Acontecimentos

6 curiosidades sobre a Guerra do Chaco

Conheça mais sobre este conflito ocorrido na América do Sul

 

 

1 – Antecedentes

A Guerra do Chaco foi um conflito armado entre a Bolívia e o Paraguai (saiba mais aqui). Essa contenda durou de 1932 a 1935, tendo custado milhares de vidas. A principal causa foi a disputa pelo território do Chaco Boreal, pretendido pelos bolivianos para terem melhor acesso ao Rio Paraguai e pelos paraguaios para alavancar sua economia. Os dois países eram os mais pobres da América do sul na época e precisavam do Chaco para extrair suas riquezas naturais, principalmente uma pequena reserva de petróleo existente.

 

O Gran Chaco foi o principal motivo da guerra entre os dois países

 

2 – O início

Em 1931, a Bolívia havia sido engolida por uma grave crise política que se combinava com a já séria crise econômica. Um presidente interino foi escolhido, mas o mesmo sofria de uma terrível doença no sistema digestivo. Em junho de 1932, o exército boliviano invadiu o território paraguaio e o reivindicou para seu país. Com a tomada de algumas guarnições militares, o Paraguai declarou guerra oficialmente.

 

Tropas paraguaias em Alihuatá

 

3 – A disputa se acirra

Mesmo com o elemento surpresa, os bolivianos perdiam muito tempo no transporte dos soldados e suprimentos para a área de conflito.
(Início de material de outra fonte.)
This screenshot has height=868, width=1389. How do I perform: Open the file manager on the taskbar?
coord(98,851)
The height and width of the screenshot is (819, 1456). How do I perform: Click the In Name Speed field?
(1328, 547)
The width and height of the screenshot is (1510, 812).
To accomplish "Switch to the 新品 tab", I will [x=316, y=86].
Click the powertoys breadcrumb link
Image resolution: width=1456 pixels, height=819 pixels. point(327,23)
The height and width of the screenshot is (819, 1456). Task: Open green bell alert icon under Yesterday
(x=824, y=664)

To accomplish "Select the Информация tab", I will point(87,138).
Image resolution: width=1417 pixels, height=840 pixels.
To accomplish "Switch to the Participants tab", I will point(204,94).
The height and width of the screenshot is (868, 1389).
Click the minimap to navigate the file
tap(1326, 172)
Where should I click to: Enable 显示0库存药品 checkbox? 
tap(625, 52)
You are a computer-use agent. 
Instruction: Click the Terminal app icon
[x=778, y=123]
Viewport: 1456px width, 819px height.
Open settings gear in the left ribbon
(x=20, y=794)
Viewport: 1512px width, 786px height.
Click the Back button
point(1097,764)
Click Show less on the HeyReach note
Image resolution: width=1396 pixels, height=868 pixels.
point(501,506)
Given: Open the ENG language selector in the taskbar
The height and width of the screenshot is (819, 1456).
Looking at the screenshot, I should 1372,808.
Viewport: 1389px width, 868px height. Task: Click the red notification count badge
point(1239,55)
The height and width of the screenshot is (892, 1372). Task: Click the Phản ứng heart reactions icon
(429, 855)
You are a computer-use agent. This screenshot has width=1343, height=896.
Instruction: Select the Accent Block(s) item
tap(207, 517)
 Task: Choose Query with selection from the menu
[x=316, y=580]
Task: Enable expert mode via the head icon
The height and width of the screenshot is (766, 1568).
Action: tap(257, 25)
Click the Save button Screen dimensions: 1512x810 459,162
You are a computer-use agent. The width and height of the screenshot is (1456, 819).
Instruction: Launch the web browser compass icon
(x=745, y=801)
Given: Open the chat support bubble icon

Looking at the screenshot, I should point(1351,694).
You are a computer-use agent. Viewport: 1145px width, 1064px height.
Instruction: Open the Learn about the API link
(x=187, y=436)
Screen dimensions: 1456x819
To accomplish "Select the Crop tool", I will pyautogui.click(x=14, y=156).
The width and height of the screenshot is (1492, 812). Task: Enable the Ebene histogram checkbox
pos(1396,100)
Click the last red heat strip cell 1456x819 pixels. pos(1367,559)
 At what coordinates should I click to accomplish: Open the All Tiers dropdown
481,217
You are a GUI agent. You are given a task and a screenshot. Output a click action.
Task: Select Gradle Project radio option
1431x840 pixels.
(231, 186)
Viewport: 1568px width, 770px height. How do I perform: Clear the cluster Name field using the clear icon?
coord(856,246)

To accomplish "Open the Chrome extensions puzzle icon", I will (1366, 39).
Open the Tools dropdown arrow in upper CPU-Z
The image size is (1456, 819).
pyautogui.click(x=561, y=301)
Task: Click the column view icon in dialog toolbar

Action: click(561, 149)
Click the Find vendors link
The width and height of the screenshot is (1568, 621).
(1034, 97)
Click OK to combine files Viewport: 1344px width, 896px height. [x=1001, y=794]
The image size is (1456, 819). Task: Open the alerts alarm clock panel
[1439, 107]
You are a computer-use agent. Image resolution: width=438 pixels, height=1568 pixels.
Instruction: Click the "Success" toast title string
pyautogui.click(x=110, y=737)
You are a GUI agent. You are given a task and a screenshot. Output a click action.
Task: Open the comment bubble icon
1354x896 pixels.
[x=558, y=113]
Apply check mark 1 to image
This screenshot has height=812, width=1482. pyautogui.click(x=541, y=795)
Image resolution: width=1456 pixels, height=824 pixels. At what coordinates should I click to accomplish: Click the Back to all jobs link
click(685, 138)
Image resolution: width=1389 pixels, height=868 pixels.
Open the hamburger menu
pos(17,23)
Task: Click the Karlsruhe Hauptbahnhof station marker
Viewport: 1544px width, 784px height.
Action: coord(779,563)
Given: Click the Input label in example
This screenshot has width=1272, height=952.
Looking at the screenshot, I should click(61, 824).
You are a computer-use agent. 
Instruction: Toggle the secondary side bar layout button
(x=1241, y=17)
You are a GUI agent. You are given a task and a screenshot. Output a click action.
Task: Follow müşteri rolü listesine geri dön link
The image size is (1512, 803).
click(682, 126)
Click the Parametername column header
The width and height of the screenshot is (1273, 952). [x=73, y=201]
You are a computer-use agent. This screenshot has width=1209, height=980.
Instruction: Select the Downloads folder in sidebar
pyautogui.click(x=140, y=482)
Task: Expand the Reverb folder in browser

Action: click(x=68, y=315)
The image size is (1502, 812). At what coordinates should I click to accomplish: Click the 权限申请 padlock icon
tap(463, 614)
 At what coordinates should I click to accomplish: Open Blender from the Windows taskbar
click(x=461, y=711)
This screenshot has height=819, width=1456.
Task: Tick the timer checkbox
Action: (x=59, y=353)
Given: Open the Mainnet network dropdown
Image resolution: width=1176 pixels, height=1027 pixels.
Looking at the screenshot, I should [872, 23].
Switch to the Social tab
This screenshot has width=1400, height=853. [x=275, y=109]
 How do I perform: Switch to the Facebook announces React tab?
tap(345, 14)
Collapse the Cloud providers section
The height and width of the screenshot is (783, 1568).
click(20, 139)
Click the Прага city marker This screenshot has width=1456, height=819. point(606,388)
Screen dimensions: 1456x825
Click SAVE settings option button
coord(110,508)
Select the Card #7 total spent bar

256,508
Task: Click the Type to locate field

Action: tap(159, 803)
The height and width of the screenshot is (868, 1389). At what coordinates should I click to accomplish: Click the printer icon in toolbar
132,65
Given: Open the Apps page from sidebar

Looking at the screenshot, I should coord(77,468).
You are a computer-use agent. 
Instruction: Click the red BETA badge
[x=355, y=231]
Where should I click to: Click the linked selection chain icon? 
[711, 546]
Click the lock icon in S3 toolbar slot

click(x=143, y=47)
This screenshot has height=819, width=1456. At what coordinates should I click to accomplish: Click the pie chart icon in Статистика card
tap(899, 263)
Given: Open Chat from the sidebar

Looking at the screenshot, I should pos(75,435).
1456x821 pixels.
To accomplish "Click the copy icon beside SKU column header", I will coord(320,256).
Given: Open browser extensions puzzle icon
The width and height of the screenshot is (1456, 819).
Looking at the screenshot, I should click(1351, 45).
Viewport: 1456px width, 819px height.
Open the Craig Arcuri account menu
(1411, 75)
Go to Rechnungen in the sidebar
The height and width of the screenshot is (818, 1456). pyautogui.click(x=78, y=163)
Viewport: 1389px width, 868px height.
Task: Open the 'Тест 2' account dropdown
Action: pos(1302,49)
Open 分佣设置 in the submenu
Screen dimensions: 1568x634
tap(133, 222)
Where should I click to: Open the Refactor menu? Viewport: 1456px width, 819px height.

Além disso, os paraguaios viviam justamente o oposto tinham acesso mais rápido para o território em disputa e mobilizaram todo o seu exército. Nos primeiros meses de combate, a batalha mais importante foi a de Boquerón, onde os militares do Paraguai retomaram o local e demonstraram que estavam mais preparados para o combate, tanto belicamente, quanto logisticamente. Nesse momento começou a se destacar a figura de José Félix Estigarribia, marechal paraguaio.

 

José Félix Estigarribia, líder militar paraguaio

 

4 – A superioridade paraguaia

Após a derrota, o marechal alemão Hans Kundt, que fora demitido após o golpe militar de 1931, foi readmitido como comandante do exército boliviano. No entanto, mesmo em maior número, sucessivas derrotas abalaram a moral boliviana. Estigarribia liderou a conquista do Forte Arce e a resistência no Forte Nanawa, onde conseguiu segurar quase 10 mil bolivianos contra apenas 1.500 paraguaios. Após a desistência dos militares da Bolívia na base militar, o contra-ataque do Paraguai foi pesado: em uma batalha no final de 1933, a Força Aérea Boliviana atacou soldados do próprio país, o que ajudou os paraguaios a ter uma vitória central na guerra e ocasionou na demissão de Kundt.

 

Hans Kundt, comandante boliviano. Nesta foto, ele ainda utilizava sua vestimenta militar alemã

 

5 – Final da guerra

O comando das tropas bolivianas foi então dado ao general Enrique Peñaranda, que buscou solucionar os problemas de abastecimento do exército da Bolívia. No entanto, as grandes distâncias que deveriam ser percorridas em condições climáticas péssimas enfraqueceu ainda mais os bolivianos. Para completar, mais um golpe de estado ocorreu no país, desestabilizando de vez o comando militar. Com isso, os paraguaios venceram a maioria das batalhas com certa facilidade. Em 12 de junho de 1935, as forças paraguaias venceram a Batalha de Ingavi, dando fim a guerra que durara 3 anos.

 

Desfile da vitória paraguaia em junho de 1935

 

6 – Consequências

Mesmo com o final do conflito, o acordo de paz só foi assinado em 1938. Foi decidido que o Paraguai ficaria com ¾ do Chaco Boreal e a Bolívia ¼. Em 60 anos, os bolivianos haviam perdido sua saída para o mar na Guerra do Pacífico (saiba mais aqui), cederam o Acre ao Brasil e desta vez perderam quase que completamente o importante Chaco. No fim das contas, os dois países saíram mais empobrecidos do que entraram e milhares de seus habitantes foram mortos. Nos relatos históricos é declarado que o Paraguai perdeu 30 mil pessoas e a Bolívia 60 mil na guerra.